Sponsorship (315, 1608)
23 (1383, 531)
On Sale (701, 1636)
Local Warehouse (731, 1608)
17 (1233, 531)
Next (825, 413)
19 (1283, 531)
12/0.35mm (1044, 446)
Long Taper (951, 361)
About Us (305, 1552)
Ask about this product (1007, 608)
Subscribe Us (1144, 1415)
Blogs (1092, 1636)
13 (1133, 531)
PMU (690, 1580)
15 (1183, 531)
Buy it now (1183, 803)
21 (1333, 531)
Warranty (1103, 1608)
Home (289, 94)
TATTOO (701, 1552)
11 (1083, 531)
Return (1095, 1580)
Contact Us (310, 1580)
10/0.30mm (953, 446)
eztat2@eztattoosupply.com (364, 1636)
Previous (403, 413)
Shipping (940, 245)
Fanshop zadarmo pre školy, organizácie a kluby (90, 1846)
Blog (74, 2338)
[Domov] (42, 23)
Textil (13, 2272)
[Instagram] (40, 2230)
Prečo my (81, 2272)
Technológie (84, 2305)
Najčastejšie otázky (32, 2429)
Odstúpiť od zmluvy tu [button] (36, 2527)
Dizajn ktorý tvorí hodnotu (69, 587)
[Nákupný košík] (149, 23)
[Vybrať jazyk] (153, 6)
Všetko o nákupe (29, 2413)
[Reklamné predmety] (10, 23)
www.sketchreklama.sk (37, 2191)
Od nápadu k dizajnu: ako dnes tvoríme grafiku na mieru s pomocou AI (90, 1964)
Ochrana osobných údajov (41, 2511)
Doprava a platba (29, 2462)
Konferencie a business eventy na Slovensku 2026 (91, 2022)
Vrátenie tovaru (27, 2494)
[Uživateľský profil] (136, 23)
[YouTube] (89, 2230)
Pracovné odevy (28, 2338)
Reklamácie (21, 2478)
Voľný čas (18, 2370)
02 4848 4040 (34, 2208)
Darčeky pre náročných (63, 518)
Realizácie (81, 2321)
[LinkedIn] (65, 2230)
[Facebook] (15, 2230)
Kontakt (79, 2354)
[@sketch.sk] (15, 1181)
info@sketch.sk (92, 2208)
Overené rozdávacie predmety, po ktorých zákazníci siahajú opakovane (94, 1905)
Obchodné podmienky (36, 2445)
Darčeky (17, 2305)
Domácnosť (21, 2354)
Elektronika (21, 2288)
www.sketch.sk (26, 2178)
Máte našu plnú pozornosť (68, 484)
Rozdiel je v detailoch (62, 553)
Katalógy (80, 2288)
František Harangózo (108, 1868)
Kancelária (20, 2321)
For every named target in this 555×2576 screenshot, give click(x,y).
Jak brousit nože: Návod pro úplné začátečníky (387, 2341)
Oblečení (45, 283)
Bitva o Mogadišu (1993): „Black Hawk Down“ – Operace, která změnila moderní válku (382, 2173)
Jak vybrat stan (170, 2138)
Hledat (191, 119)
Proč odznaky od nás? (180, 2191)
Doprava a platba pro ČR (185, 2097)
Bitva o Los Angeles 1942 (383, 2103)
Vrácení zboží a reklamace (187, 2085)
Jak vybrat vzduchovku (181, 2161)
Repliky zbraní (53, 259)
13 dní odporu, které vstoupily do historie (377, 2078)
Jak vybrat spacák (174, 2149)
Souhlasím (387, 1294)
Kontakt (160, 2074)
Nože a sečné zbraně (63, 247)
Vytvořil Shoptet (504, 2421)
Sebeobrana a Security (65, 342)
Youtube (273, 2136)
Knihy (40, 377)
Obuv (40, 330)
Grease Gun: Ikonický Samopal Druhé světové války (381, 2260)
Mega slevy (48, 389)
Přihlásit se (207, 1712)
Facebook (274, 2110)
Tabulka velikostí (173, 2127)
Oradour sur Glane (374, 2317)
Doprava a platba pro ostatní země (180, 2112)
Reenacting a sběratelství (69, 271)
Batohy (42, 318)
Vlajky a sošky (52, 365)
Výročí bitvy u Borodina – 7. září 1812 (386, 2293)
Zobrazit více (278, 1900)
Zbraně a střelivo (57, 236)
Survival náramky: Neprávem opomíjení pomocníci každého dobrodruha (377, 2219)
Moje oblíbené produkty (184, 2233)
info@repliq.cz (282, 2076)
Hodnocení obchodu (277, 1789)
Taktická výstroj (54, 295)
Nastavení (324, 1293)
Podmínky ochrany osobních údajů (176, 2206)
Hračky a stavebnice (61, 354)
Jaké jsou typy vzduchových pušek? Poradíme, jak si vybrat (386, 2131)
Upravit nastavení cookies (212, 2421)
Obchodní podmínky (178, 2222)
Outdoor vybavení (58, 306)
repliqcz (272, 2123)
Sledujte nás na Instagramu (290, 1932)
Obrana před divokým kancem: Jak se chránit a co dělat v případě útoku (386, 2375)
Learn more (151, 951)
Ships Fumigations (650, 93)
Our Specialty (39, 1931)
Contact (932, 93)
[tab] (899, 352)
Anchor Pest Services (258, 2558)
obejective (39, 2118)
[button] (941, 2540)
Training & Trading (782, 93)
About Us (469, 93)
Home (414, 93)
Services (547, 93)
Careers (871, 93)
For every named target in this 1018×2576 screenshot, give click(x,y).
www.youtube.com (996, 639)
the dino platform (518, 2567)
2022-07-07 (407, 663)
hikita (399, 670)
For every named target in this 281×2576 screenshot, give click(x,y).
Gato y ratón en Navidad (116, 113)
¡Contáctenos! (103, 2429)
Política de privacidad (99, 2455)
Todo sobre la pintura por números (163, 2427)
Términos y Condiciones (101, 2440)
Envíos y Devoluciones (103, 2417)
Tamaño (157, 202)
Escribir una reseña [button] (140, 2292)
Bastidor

▶ _What the task asks_
Please output the records shown above, with every character intact.

▶ _Written solution_
Sponsorship (315, 1608)
23 (1383, 531)
On Sale (701, 1636)
Local Warehouse (731, 1608)
17 (1233, 531)
Next (825, 413)
19 (1283, 531)
12/0.35mm (1044, 446)
Long Taper (951, 361)
About Us (305, 1552)
Ask about this product (1007, 608)
Subscribe Us (1144, 1415)
Blogs (1092, 1636)
13 (1133, 531)
PMU (690, 1580)
15 (1183, 531)
Buy it now (1183, 803)
21 (1333, 531)
Warranty (1103, 1608)
Home (289, 94)
TATTOO (701, 1552)
11 (1083, 531)
Return (1095, 1580)
Contact Us (310, 1580)
10/0.30mm (953, 446)
eztat2@eztattoosupply.com (364, 1636)
Previous (403, 413)
Shipping (940, 245)
Fanshop zadarmo pre školy, organizácie a kluby (90, 1846)
Blog (74, 2338)
[Domov] (42, 23)
Textil (13, 2272)
[Instagram] (40, 2230)
Prečo my (81, 2272)
Technológie (84, 2305)
Najčastejšie otázky (32, 2429)
Odstúpiť od zmluvy tu [button] (36, 2527)
Dizajn ktorý tvorí hodnotu (69, 587)
[Nákupný košík] (149, 23)
[Vybrať jazyk] (153, 6)
Všetko o nákupe (29, 2413)
[Reklamné predmety] (10, 23)
www.sketchreklama.sk (37, 2191)
Od nápadu k dizajnu: ako dnes tvoríme grafiku na mieru s pomocou AI (90, 1964)
Ochrana osobných údajov (41, 2511)
Doprava a platba (29, 2462)
Konferencie a business eventy na Slovensku 2026 (91, 2022)
Vrátenie tovaru (27, 2494)
[Uživateľský profil] (136, 23)
[YouTube] (89, 2230)
Pracovné odevy (28, 2338)
Reklamácie (21, 2478)
Voľný čas (18, 2370)
02 4848 4040 (34, 2208)
Darčeky pre náročných (63, 518)
Realizácie (81, 2321)
[LinkedIn] (65, 2230)
[Facebook] (15, 2230)
Kontakt (79, 2354)
[@sketch.sk] (15, 1181)
info@sketch.sk (92, 2208)
Overené rozdávacie predmety, po ktorých zákazníci siahajú opakovane (94, 1905)
Obchodné podmienky (36, 2445)
Darčeky (17, 2305)
Domácnosť (21, 2354)
Elektronika (21, 2288)
www.sketch.sk (26, 2178)
Máte našu plnú pozornosť (68, 484)
Rozdiel je v detailoch (62, 553)
Katalógy (80, 2288)
František Harangózo (108, 1868)
Kancelária (20, 2321)
For every named target in this 555×2576 screenshot, give click(x,y).
Jak brousit nože: Návod pro úplné začátečníky (387, 2341)
Oblečení (45, 283)
Bitva o Mogadišu (1993): „Black Hawk Down“ – Operace, která změnila moderní válku (382, 2173)
Jak vybrat stan (170, 2138)
Hledat (191, 119)
Proč odznaky od nás? (180, 2191)
Doprava a platba pro ČR (185, 2097)
Bitva o Los Angeles 1942 (383, 2103)
Vrácení zboží a reklamace (187, 2085)
Jak vybrat vzduchovku (181, 2161)
Repliky zbraní (53, 259)
13 dní odporu, které vstoupily do historie (377, 2078)
Jak vybrat spacák (174, 2149)
Souhlasím (387, 1294)
Kontakt (160, 2074)
Nože a sečné zbraně (63, 247)
Vytvořil Shoptet (504, 2421)
Sebeobrana a Security (65, 342)
Youtube (273, 2136)
Knihy (40, 377)
Obuv (40, 330)
Grease Gun: Ikonický Samopal Druhé světové války (381, 2260)
Mega slevy (48, 389)
Přihlásit se (207, 1712)
Facebook (274, 2110)
Tabulka velikostí (173, 2127)
Oradour sur Glane (374, 2317)
Doprava a platba pro ostatní země (180, 2112)
Reenacting a sběratelství (69, 271)
Batohy (42, 318)
Vlajky a sošky (52, 365)
Výročí bitvy u Borodina – 7. září 1812 (386, 2293)
Zobrazit více (278, 1900)
Zbraně a střelivo (57, 236)
Survival náramky: Neprávem opomíjení pomocníci každého dobrodruha (377, 2219)
Moje oblíbené produkty (184, 2233)
info@repliq.cz (282, 2076)
Hodnocení obchodu (277, 1789)
Taktická výstroj (54, 295)
Nastavení (324, 1293)
Podmínky ochrany osobních údajů (176, 2206)
Hračky a stavebnice (61, 354)
Jaké jsou typy vzduchových pušek? Poradíme, jak si vybrat (386, 2131)
Upravit nastavení cookies (212, 2421)
Obchodní podmínky (178, 2222)
Outdoor vybavení (58, 306)
repliqcz (272, 2123)
Sledujte nás na Instagramu (290, 1932)
Obrana před divokým kancem: Jak se chránit a co dělat v případě útoku (386, 2375)
Learn more (151, 951)
Ships Fumigations (650, 93)
Our Specialty (39, 1931)
Contact (932, 93)
[tab] (899, 352)
Anchor Pest Services (258, 2558)
obejective (39, 2118)
[button] (941, 2540)
Training & Trading (782, 93)
About Us (469, 93)
Home (414, 93)
Services (547, 93)
Careers (871, 93)
For every named target in this 1018×2576 screenshot, give click(x,y).
www.youtube.com (996, 639)
the dino platform (518, 2567)
2022-07-07 (407, 663)
hikita (399, 670)
For every named target in this 281×2576 screenshot, give click(x,y).
Gato y ratón en Navidad (116, 113)
¡Contáctenos! (103, 2429)
Política de privacidad (99, 2455)
Todo sobre la pintura por números (163, 2427)
Términos y Condiciones (101, 2440)
Envíos y Devoluciones (103, 2417)
Tamaño (157, 202)
Escribir una reseña [button] (140, 2292)
Bastidor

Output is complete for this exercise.